• EXERCISE INSTRUCTIONS: From the line that contains "Términos de Uso (524, 834)" to the end of the records below, copy every line exactly. Both the first and last of these lines count.

• THE RECORDS:

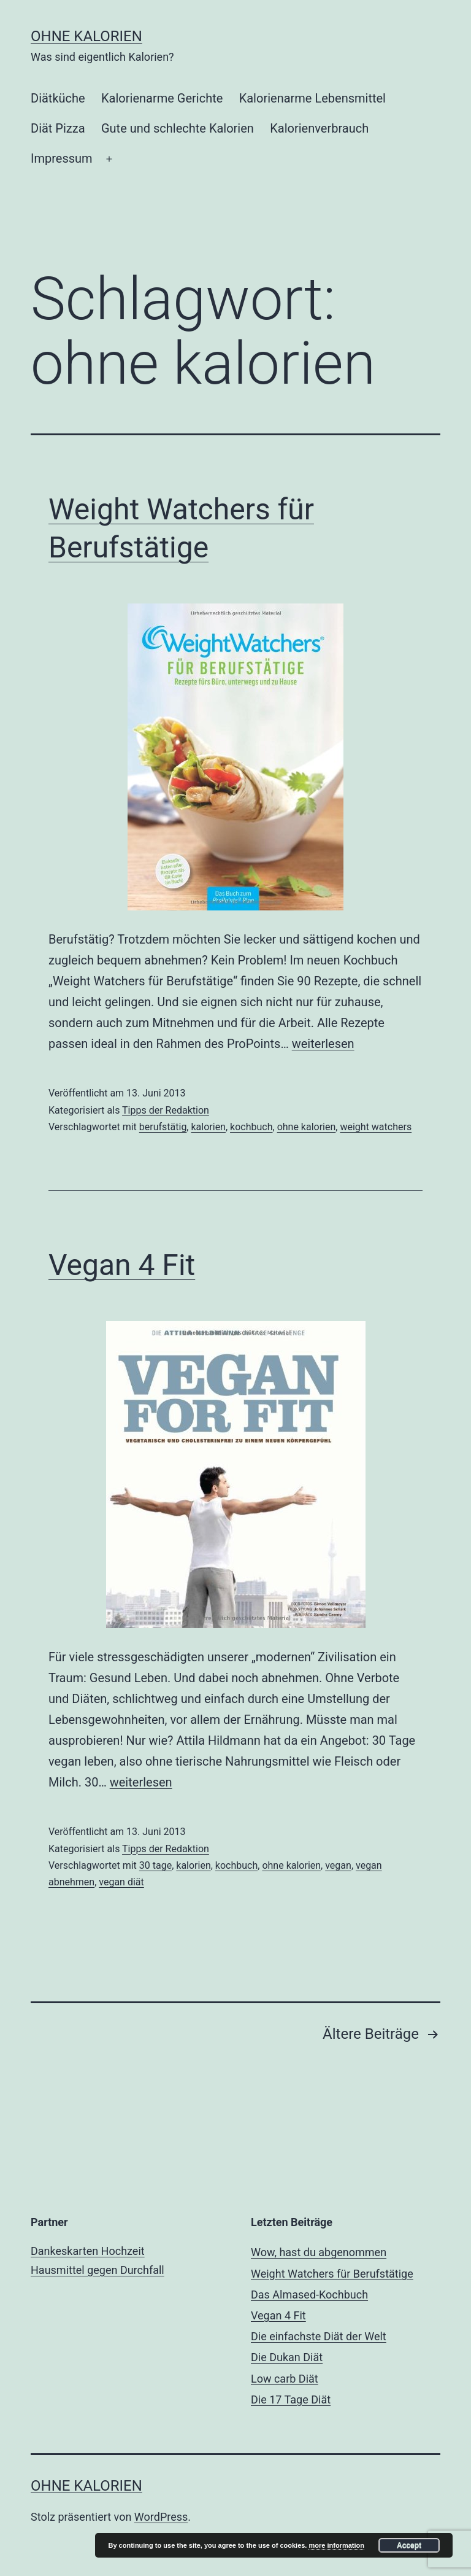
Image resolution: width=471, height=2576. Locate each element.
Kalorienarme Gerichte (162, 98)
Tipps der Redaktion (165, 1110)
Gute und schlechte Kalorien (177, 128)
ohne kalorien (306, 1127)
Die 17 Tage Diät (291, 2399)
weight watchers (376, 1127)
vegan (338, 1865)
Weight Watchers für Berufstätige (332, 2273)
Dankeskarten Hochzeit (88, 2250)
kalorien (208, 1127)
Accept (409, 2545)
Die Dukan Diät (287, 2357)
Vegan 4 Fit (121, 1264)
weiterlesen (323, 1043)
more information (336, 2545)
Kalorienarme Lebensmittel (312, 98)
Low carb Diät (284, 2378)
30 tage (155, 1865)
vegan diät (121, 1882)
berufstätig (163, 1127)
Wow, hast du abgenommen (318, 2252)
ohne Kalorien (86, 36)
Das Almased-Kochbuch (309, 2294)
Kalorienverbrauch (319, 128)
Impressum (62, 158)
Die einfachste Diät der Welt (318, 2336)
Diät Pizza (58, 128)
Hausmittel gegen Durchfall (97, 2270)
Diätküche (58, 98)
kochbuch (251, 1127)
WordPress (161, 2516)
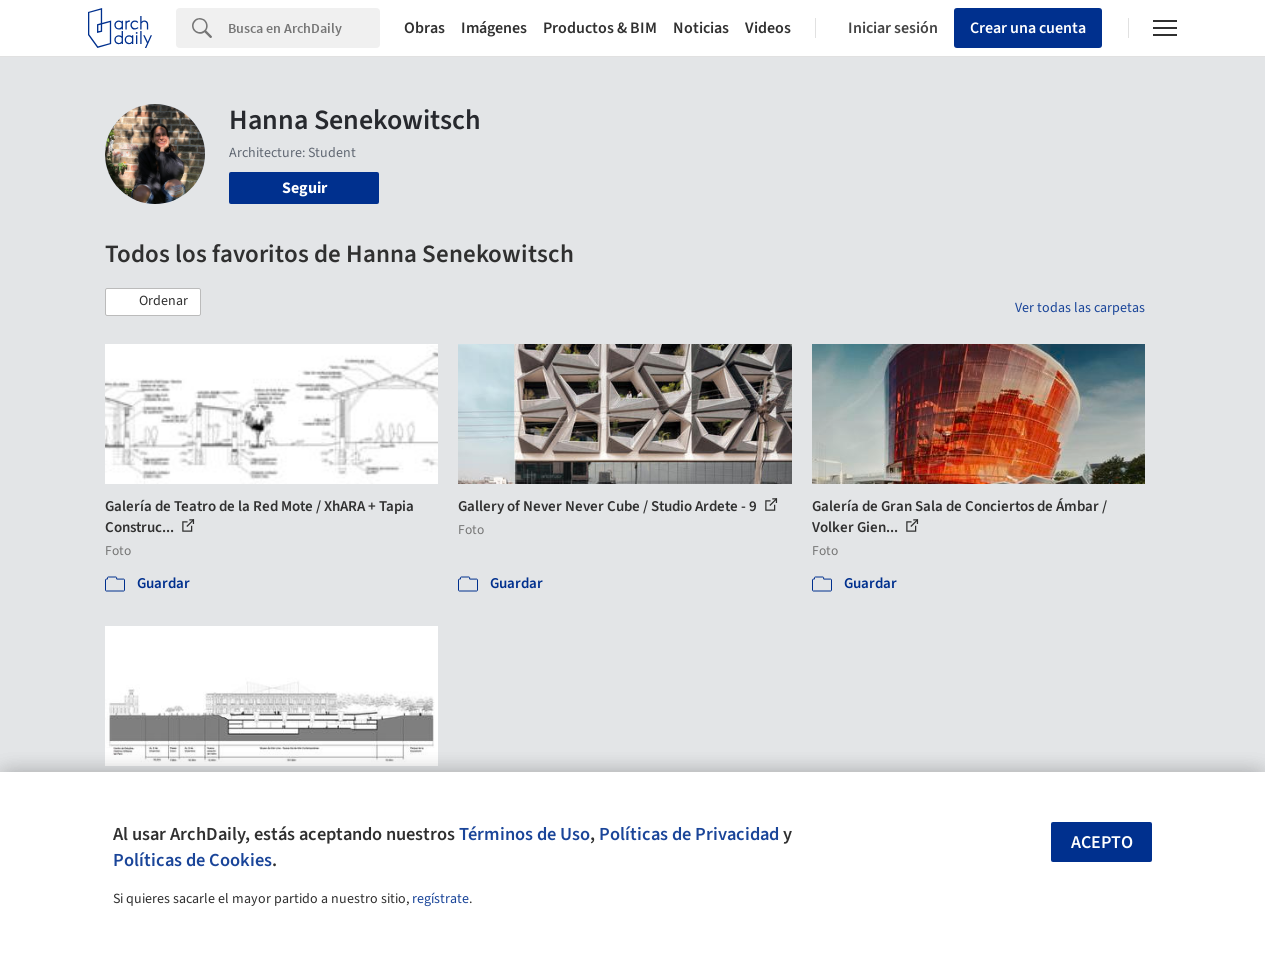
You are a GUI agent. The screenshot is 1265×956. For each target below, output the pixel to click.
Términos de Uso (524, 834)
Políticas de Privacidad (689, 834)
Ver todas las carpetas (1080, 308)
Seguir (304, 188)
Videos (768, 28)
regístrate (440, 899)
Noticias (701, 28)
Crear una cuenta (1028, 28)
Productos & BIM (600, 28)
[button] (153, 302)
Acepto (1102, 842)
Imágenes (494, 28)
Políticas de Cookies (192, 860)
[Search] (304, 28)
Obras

• ANSWER TO THIS PROBLEM:
Términos de Uso (524, 834)
Políticas de Privacidad (689, 834)
Ver todas las carpetas (1080, 308)
Seguir (304, 188)
Videos (768, 28)
regístrate (440, 899)
Noticias (701, 28)
Crear una cuenta (1028, 28)
Productos & BIM (600, 28)
[button] (153, 302)
Acepto (1102, 842)
Imágenes (494, 28)
Políticas de Cookies (192, 860)
[Search] (304, 28)
Obras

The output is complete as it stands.